Without including any picture, copy the entries that follow word for word.

» **Data for this exercise**
^^^^^^^^^^^^^^^^
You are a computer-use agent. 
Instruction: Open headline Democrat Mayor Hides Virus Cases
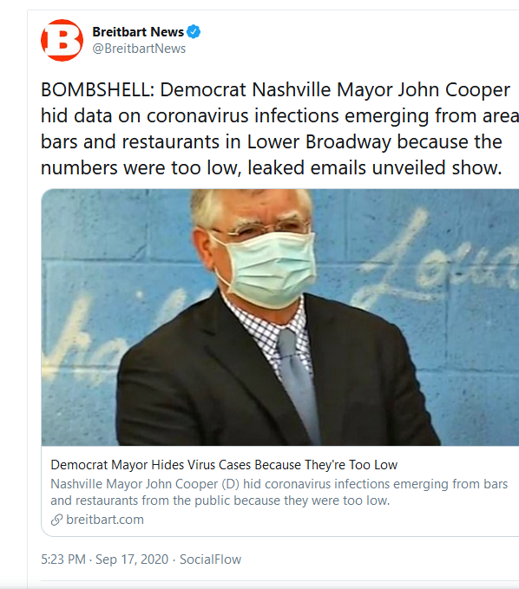(224, 465)
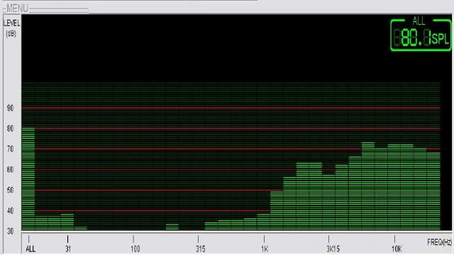Click the red 90 dB threshold line
The image size is (454, 255).
[x=231, y=108]
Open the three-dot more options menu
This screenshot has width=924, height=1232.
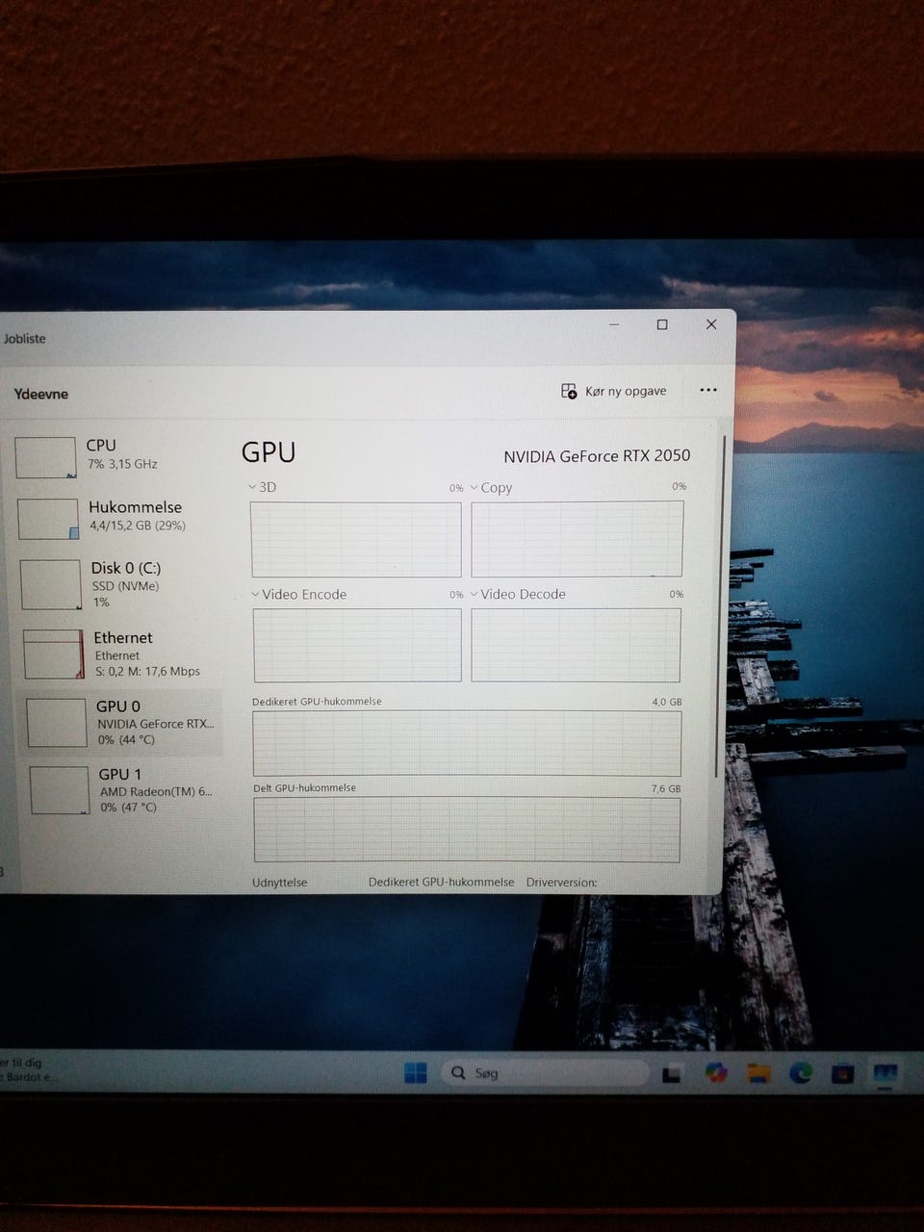[708, 390]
^^^^^^^^^^^^^^^^
» **Reply to the task**
You are a computer-use agent. 
Instruction: Open headline Democrat Mayor Hides Virus Cases
(224, 465)
Click the red 90 dB threshold line
The image size is (454, 255).
[x=231, y=108]
Open the three-dot more options menu
This screenshot has width=924, height=1232.
[708, 390]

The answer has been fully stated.